[start Records to process]

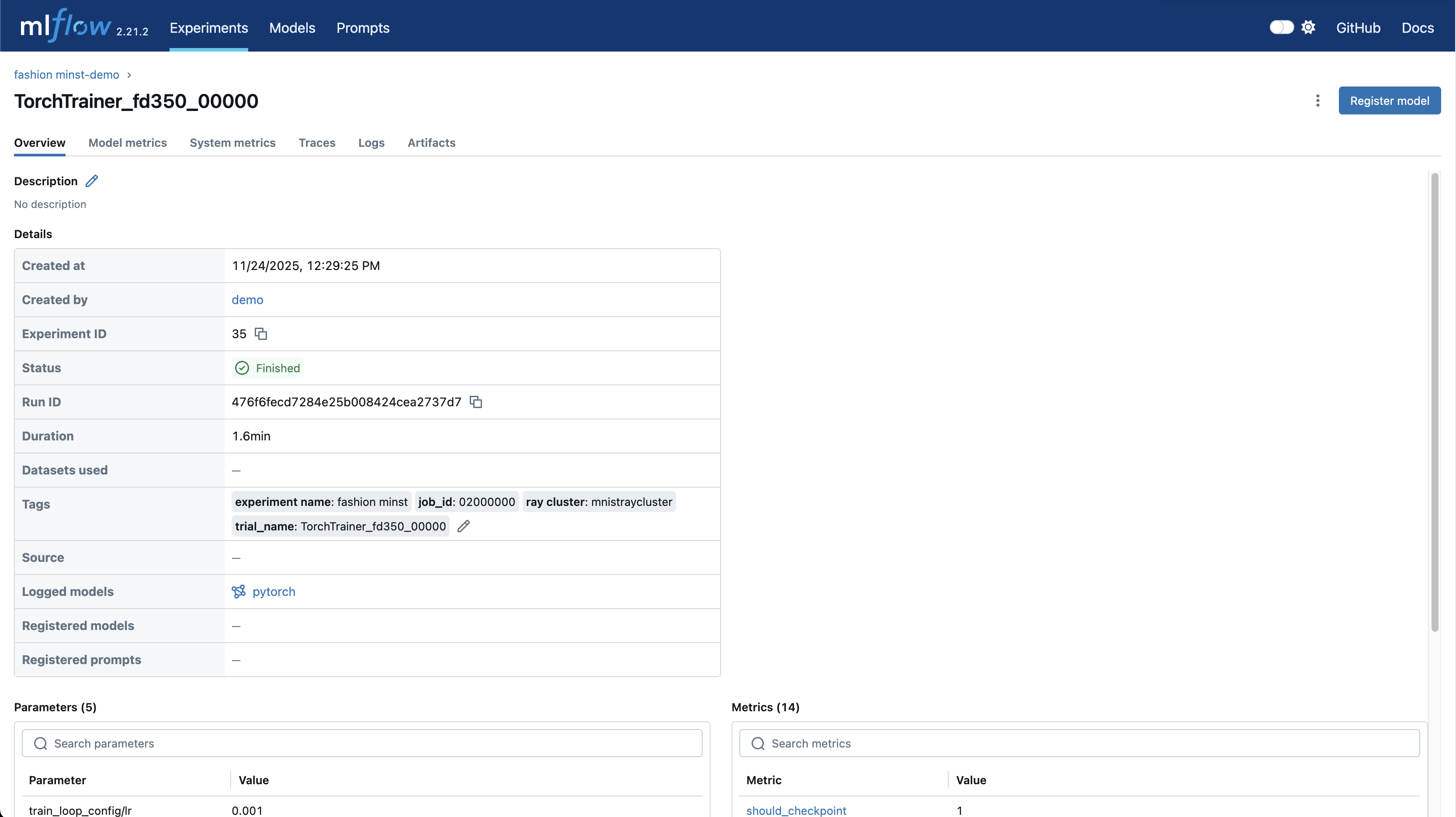
Task: Click the breadcrumb chevron after fashion minst-demo
Action: (x=129, y=75)
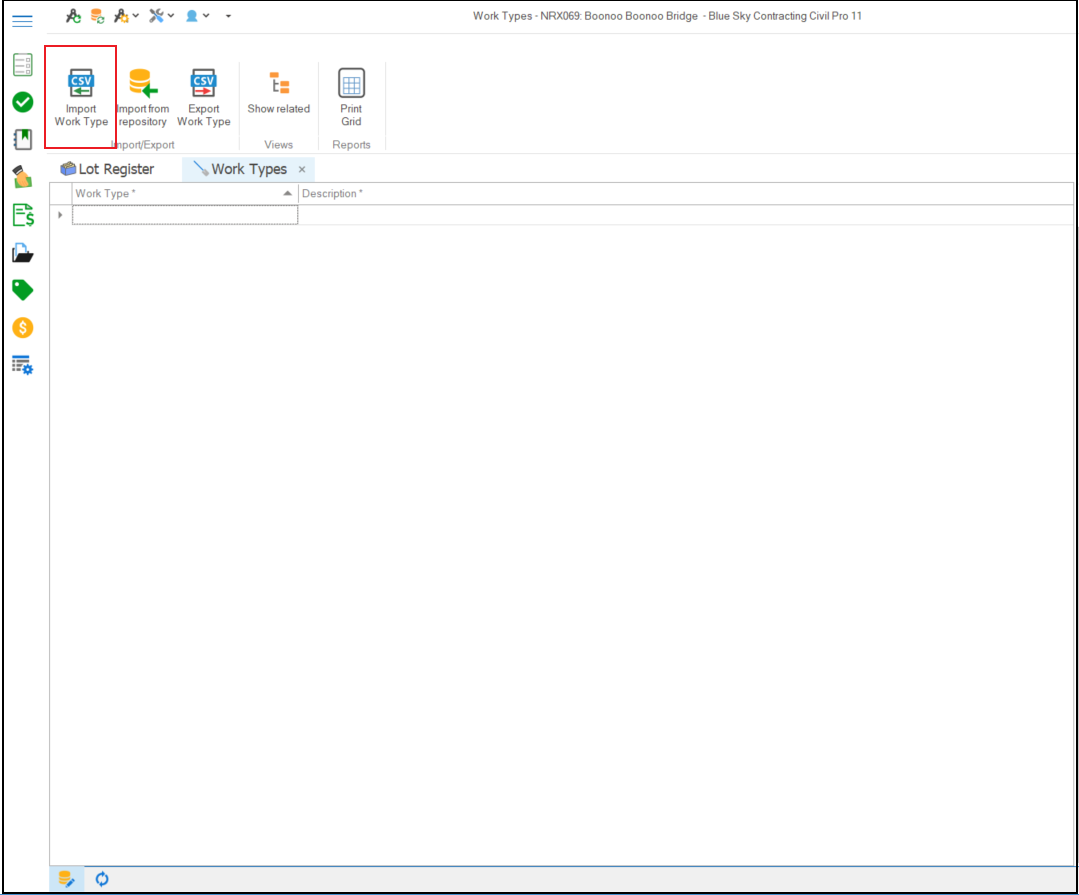This screenshot has height=895, width=1079.
Task: Switch to the Lot Register tab
Action: 107,169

[end Records to process]

To be done: Convert every line of the data above into a JSON list of strings, one string per line, with blank lines omitted. Leave the pictures out.

Solution to the exercise:
[
  "Task: Click the breadcrumb chevron after fashion minst-demo",
  "Action: (x=129, y=75)",
  "This screenshot has height=895, width=1079.",
  "Task: Switch to the Lot Register tab",
  "Action: 107,169"
]